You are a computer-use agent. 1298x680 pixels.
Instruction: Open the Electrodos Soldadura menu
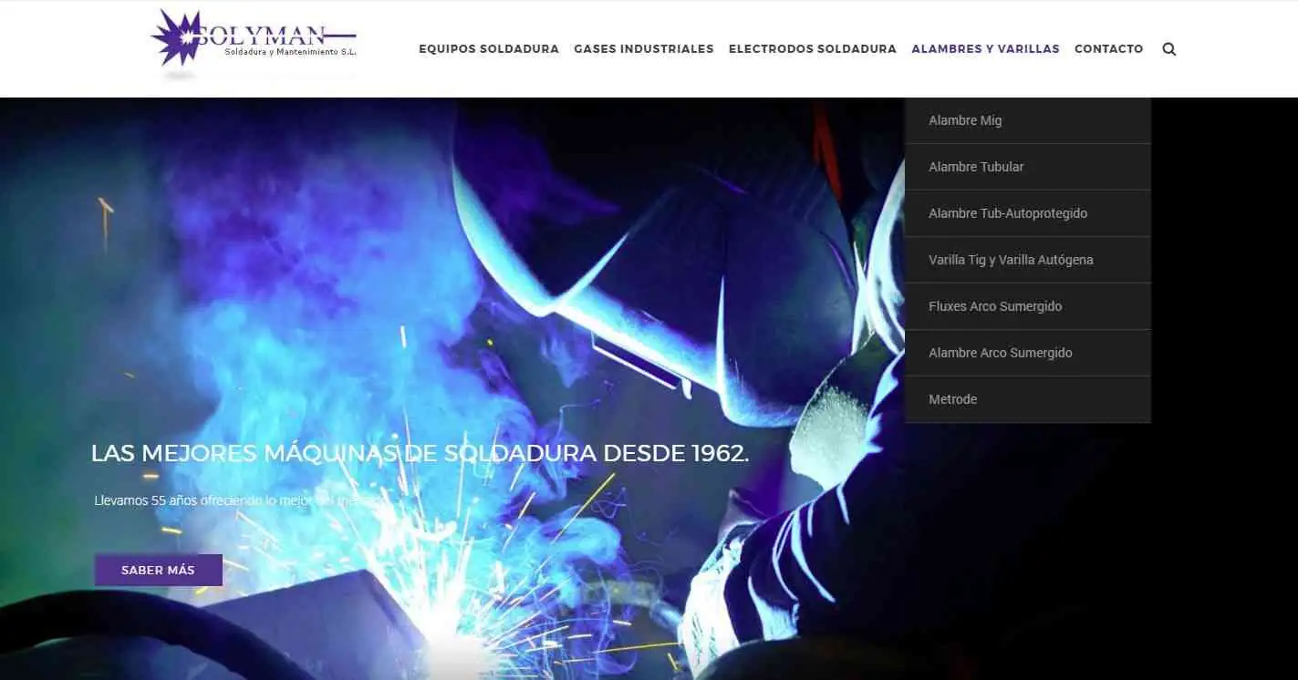click(812, 49)
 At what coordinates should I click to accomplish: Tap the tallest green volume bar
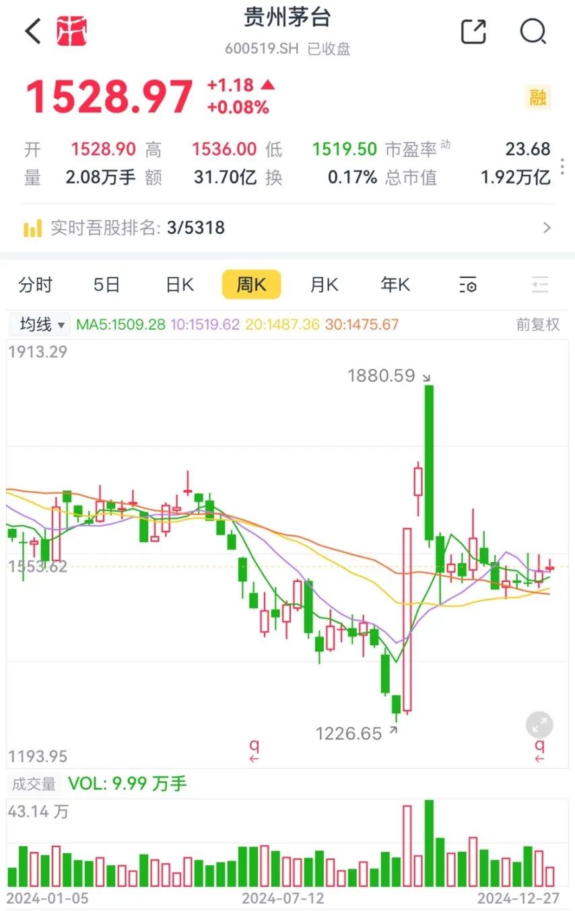pyautogui.click(x=429, y=842)
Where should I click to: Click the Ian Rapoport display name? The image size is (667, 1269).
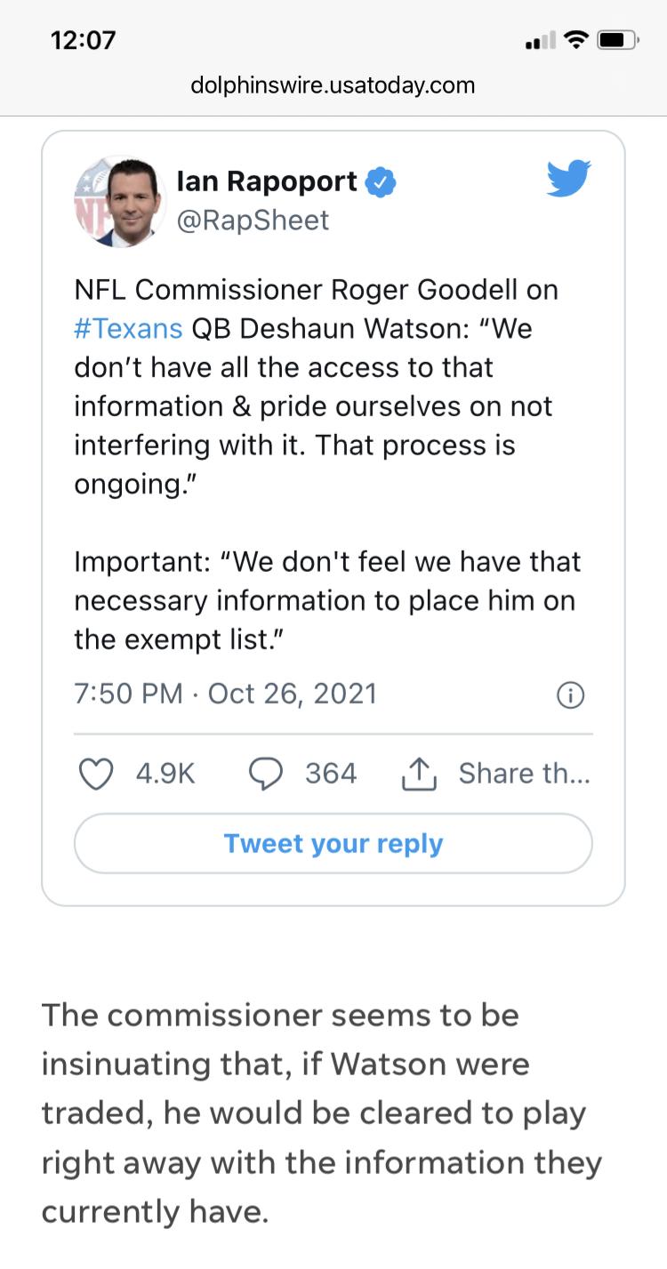(267, 181)
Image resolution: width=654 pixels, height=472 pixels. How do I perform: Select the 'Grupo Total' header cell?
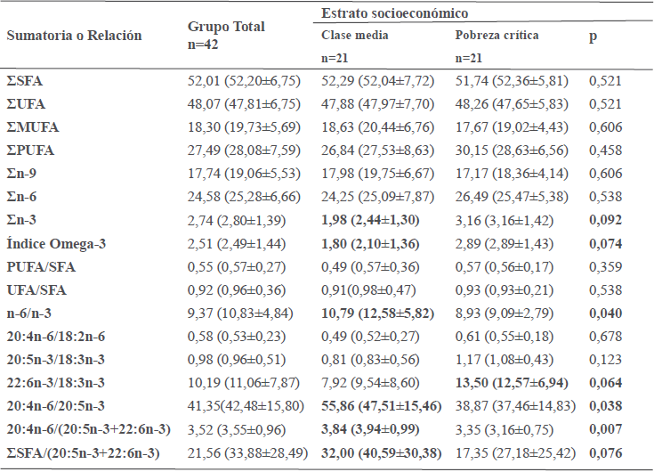point(227,27)
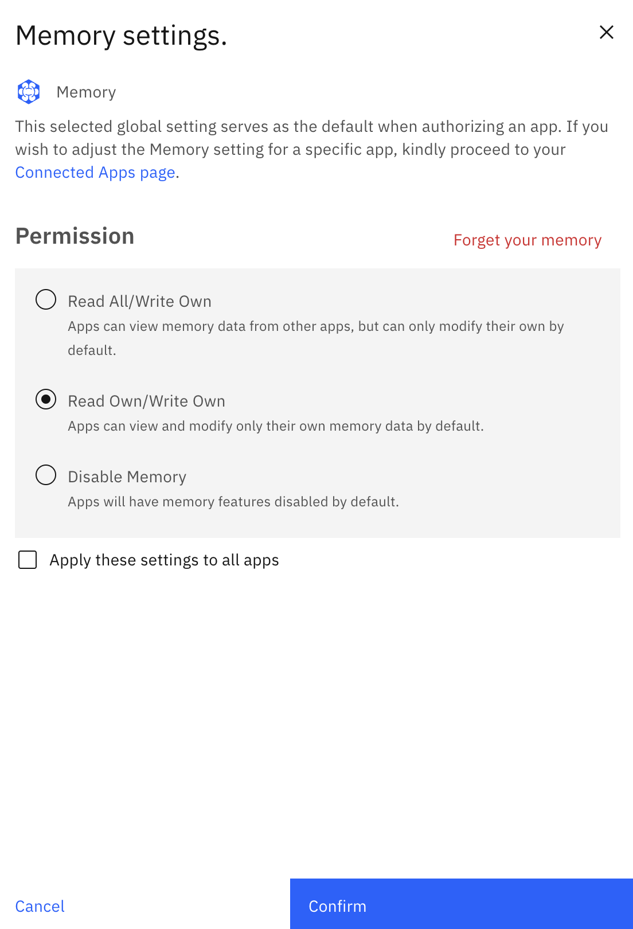Navigate to Connected Apps from the description
The height and width of the screenshot is (929, 633).
tap(95, 172)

----------------------------------------

▶ _What the exercise asks_
Rewrite all the data above, changing every "pixels" to "px" and keeping everything else the same. Leave the pictures out.

▶ _Task output_
You are a computer-use agent. 1298x680 px.
Instruction: Open the Electrodos Soldadura menu
click(812, 49)
 At what coordinates should I click to accomplish: Tap the tallest green volume bar
pyautogui.click(x=429, y=842)
Where should I click to: Click the Ian Rapoport display name? The image size is (667, 1269).
(267, 181)
Image resolution: width=654 px, height=472 px. How do I perform: Select the 'Grupo Total' header cell?
point(227,27)
Navigate to Connected Apps from the description
The height and width of the screenshot is (929, 633).
tap(95, 172)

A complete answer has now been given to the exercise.